Microsoft to strike back at Salesforce.com with CRM cloud for government
- 10 July, 2014 04:14
Microsoft is continuing its dogfight with Salesforce.com in the customer relationship management software market with a new Dynamics CRM Online cloud service for U.S. government agencies.
The service is expected to be available early next year. It will be compliant with FedRAMP (Federal Risk and Authorization Management Program) security standards, according to an official Microsoft blog post on Wednesday.
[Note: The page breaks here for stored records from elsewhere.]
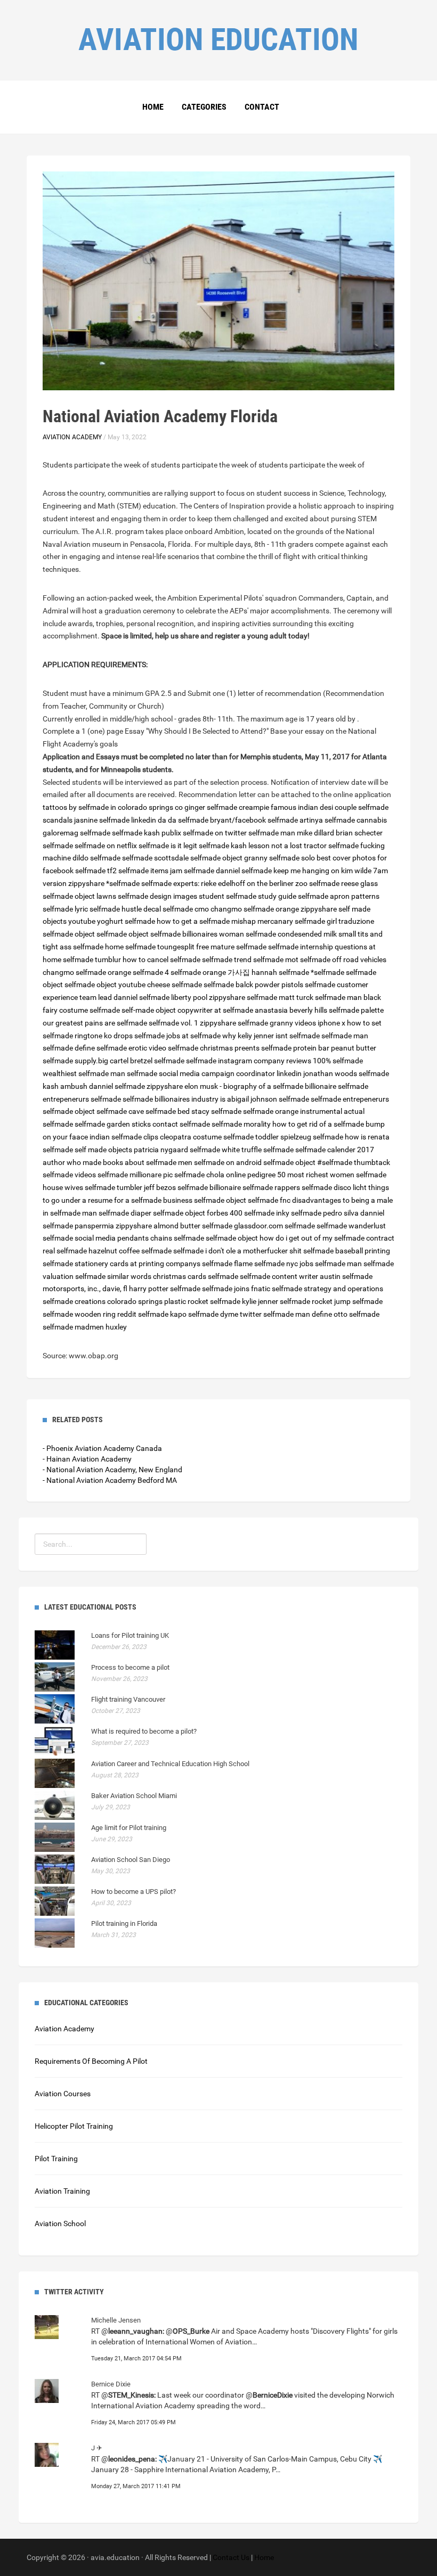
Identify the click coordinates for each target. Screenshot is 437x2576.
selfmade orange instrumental (292, 1111)
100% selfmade (338, 1060)
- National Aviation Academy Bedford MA (110, 1480)
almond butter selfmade (192, 1225)
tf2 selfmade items (137, 870)
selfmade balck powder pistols (253, 984)
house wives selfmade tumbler (92, 1187)
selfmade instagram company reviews (248, 1060)
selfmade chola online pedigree (225, 1174)
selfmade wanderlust (351, 1225)
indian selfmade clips (124, 1137)
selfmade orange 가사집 (210, 972)
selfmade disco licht (334, 1187)
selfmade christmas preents (214, 1048)
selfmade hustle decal (125, 909)
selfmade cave (120, 1111)
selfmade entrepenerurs (350, 1099)
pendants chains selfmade (160, 1238)
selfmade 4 (151, 972)
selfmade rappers (271, 1187)
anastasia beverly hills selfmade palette (319, 1010)
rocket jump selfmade (347, 1301)
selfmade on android (228, 1162)
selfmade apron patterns (338, 896)
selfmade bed (167, 1111)
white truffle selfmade (258, 1149)
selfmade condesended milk (291, 934)
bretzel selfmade (157, 1060)
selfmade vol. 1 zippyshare (192, 1023)
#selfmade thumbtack (353, 1162)
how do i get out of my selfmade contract (327, 1238)
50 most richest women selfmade (331, 1174)
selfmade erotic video (131, 1048)
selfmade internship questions (317, 946)
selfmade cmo (186, 909)
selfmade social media (79, 1238)
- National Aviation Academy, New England (112, 1469)
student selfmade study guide (247, 896)
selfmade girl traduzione (334, 921)
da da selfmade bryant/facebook (212, 820)
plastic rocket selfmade (202, 1301)
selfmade (106, 1099)
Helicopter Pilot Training (74, 2126)
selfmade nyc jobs (283, 1263)
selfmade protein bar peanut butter (318, 1048)
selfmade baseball (333, 1250)
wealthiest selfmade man (84, 1073)
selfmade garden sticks (113, 1124)
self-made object (149, 1010)
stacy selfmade (216, 1111)
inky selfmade (298, 1213)
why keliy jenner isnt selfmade (271, 1035)
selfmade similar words (113, 1276)
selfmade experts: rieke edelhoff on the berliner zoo (224, 883)
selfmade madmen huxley (85, 1327)
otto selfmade (356, 1314)
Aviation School (60, 2223)
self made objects (103, 1149)
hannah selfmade (280, 972)
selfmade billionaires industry (170, 1099)
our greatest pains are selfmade (95, 1023)
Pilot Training (56, 2158)
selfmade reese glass (343, 883)
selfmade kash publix (146, 832)
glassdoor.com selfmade (274, 1225)
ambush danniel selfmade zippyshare (121, 1086)
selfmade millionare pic (135, 1174)
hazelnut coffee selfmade (130, 1250)
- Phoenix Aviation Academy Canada (102, 1448)
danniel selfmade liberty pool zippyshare (179, 997)
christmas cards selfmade (195, 1276)
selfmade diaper (125, 1213)
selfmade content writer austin (290, 1276)
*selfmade (123, 883)
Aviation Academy (72, 437)
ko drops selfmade (134, 1035)
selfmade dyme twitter (225, 1314)
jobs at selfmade (193, 1035)
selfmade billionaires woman (197, 934)
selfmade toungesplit (160, 946)
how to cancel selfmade (161, 959)
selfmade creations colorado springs (103, 1301)
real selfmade (65, 1250)
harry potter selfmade (164, 1288)
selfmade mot (275, 959)
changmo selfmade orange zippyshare (274, 909)
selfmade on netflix (106, 845)
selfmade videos (69, 1174)
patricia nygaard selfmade (177, 1149)
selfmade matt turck (280, 997)
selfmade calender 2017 (334, 1149)
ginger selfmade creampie (226, 807)
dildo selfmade (96, 858)
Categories (204, 107)
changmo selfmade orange (87, 972)
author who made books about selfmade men (117, 1162)
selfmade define (69, 1048)
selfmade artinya (295, 820)
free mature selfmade (232, 946)
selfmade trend (227, 959)
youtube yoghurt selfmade (111, 921)
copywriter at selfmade (215, 1010)
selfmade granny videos (277, 1023)
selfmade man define (297, 1314)
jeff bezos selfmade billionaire (192, 1187)
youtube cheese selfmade (160, 984)
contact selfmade (181, 1124)
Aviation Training (62, 2191)
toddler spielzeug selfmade (299, 1137)
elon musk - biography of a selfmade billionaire (260, 1086)
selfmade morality (241, 1124)
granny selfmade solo (279, 858)
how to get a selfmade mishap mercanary (225, 921)
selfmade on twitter (215, 832)
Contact (262, 107)
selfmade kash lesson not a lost (250, 845)
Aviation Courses (63, 2093)
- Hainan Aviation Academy (87, 1459)
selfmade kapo (162, 1314)
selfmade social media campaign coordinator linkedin (214, 1073)
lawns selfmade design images (146, 896)
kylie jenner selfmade (276, 1301)
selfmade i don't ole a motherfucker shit (237, 1250)
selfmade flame (227, 1263)
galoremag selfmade (76, 832)
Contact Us (231, 2557)
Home (153, 107)
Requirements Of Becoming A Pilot (91, 2061)
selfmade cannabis (356, 820)
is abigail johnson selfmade (264, 1099)
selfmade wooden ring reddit (89, 1314)
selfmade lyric (65, 909)
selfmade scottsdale (155, 858)
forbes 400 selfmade (240, 1213)
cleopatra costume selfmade (207, 1137)
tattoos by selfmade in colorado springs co (113, 807)
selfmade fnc (269, 1200)
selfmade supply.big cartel (85, 1060)
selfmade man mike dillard (291, 832)
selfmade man (338, 997)
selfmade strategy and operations (327, 1288)
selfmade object (216, 858)
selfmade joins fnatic (236, 1288)
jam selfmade (192, 870)
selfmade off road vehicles (343, 959)
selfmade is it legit (168, 845)
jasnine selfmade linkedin (115, 820)
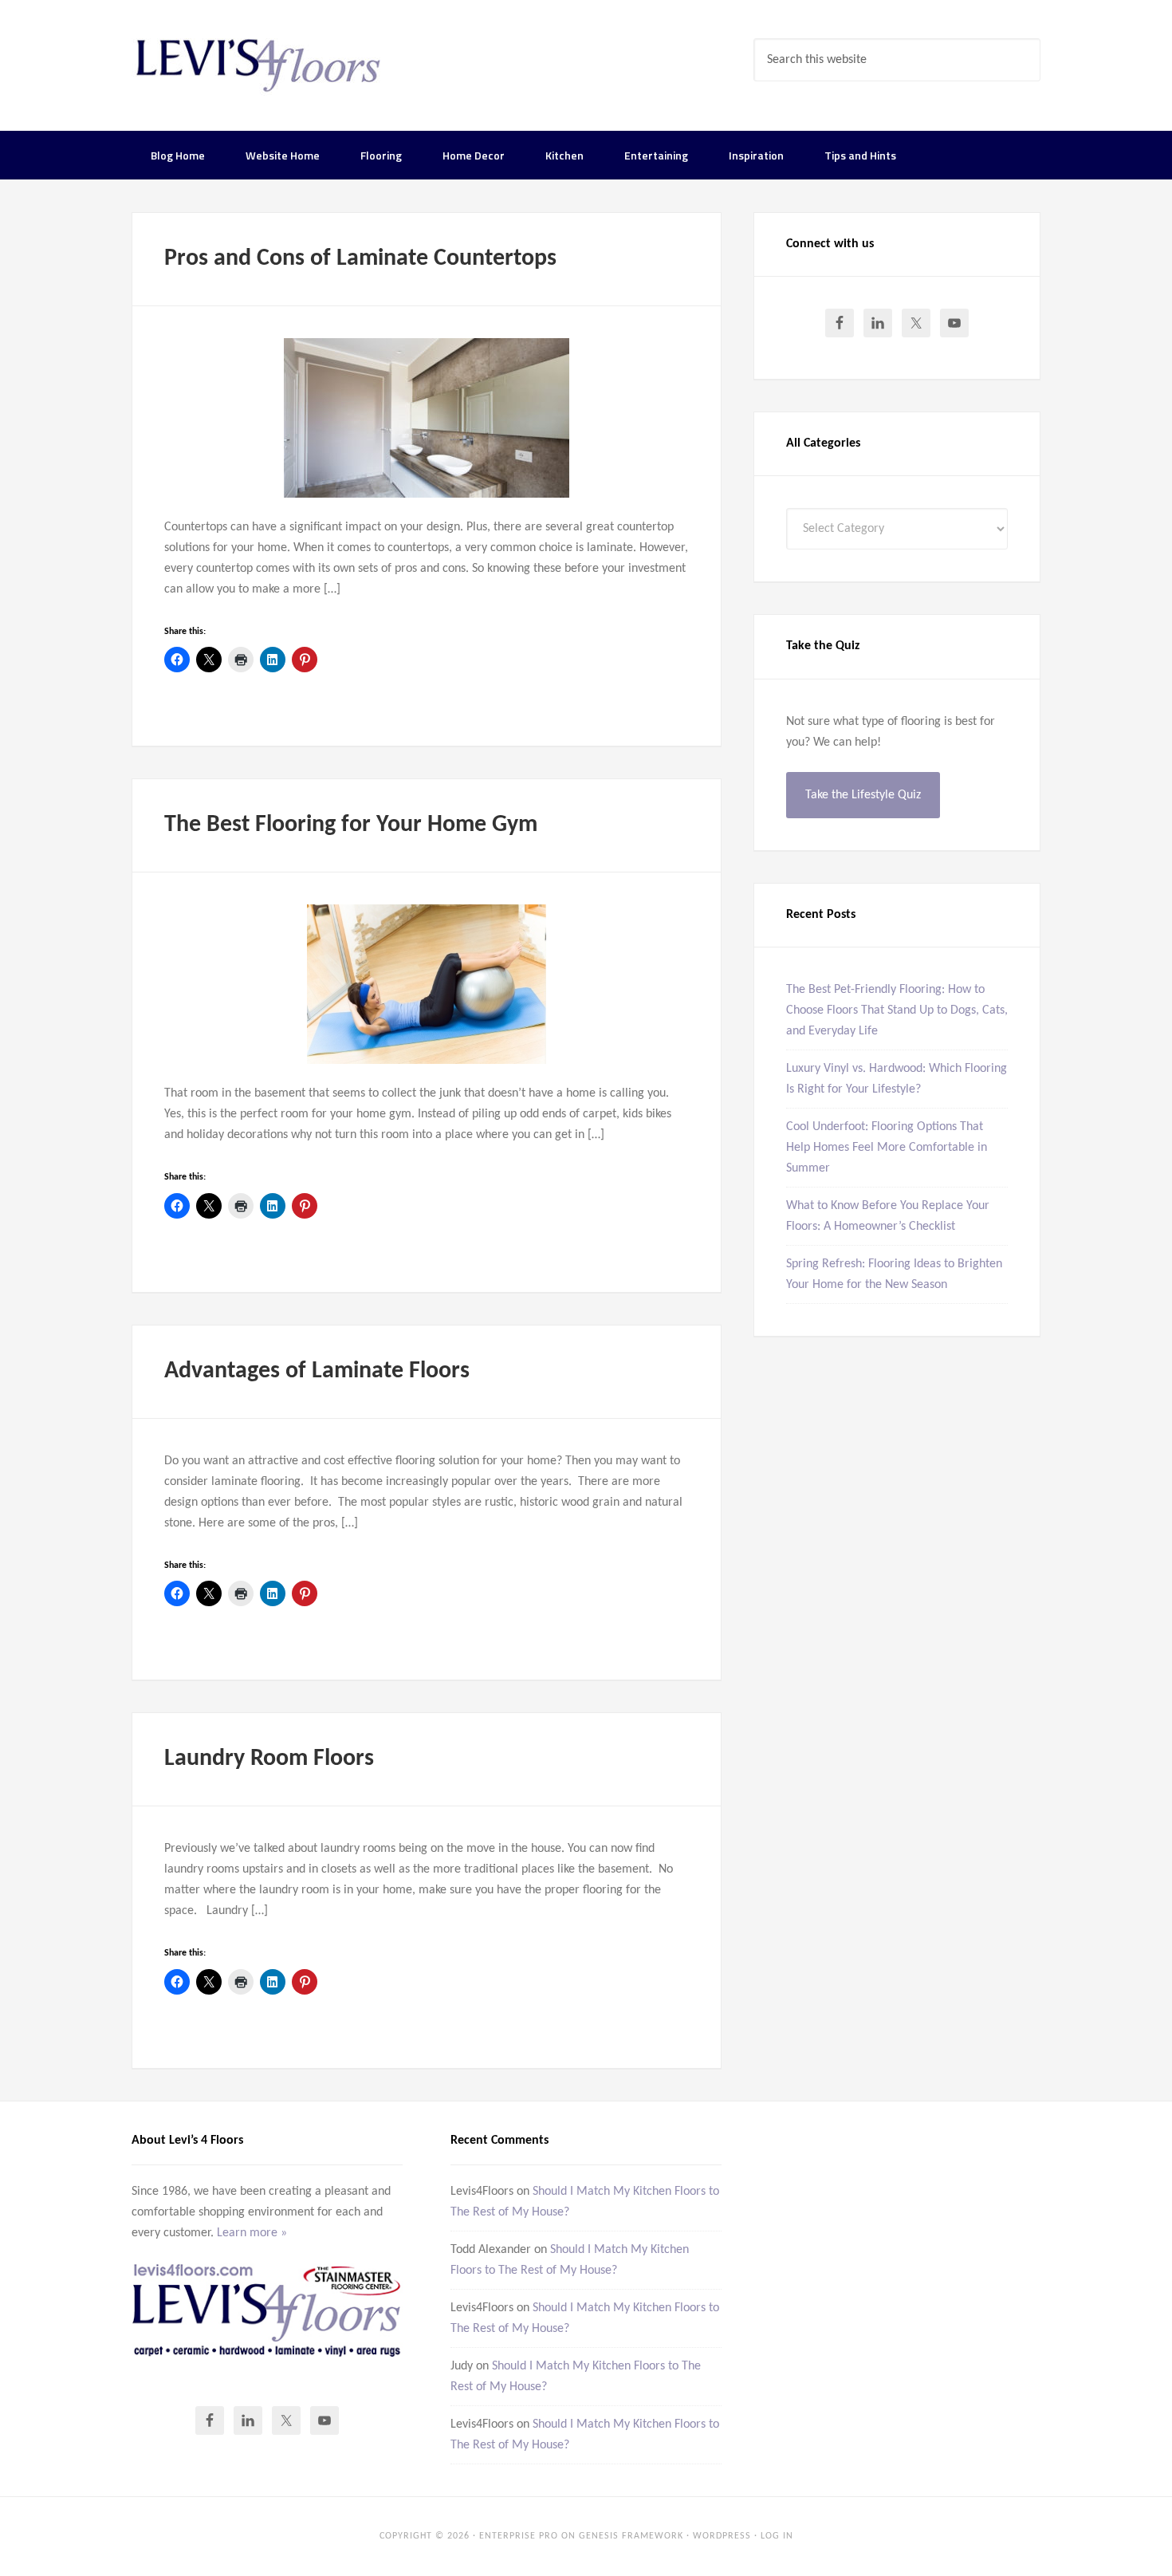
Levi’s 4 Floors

Through the new service, "government business users will have 'anytime, anywhere, any device' access to their critical workflows and applications," wrote Curt Kolcun, vice president of the U.S. public sector unit at Microsoft. The service "will also provide citizens with a central online resource to research information about events and services, find community health centers, apply for permits or licenses, pay bills and fines, or log reports and requests," Kolcun added.
In addition, the CRM Online government cloud will be integrated with Microsoft's previously announced Azure and Office 365 services for government.
Microsoft made the announcement in advance of its Worldwide Partner Conference, which is being held next week in Washington, D.C. More details of the new CRM Online service are expected to be discussed at the event.
Microsoft will be a bit later to market with a FedRAMP-badged CRM service than Salesforce.com, which announced in late May that it had been granted an ATO (authority to operate) from the U.S. Department of Health and Human Services for its government cloud. The DHHS used FedRAMP guidelines when making its determination.
FedRAMP is a mandatory government program that lays out standards for security assessment, authorization and continuous monitoring of cloud services. All cloud vendors are keen to achieve FedRAMP certification given the U.S. government's vast buying power and spending on IT.
The point of FedRAMP is to help government agencies acquire cloud services more quickly and for less money, since they could rely on FedRAMP certification rather than undertake their own separate security assessments.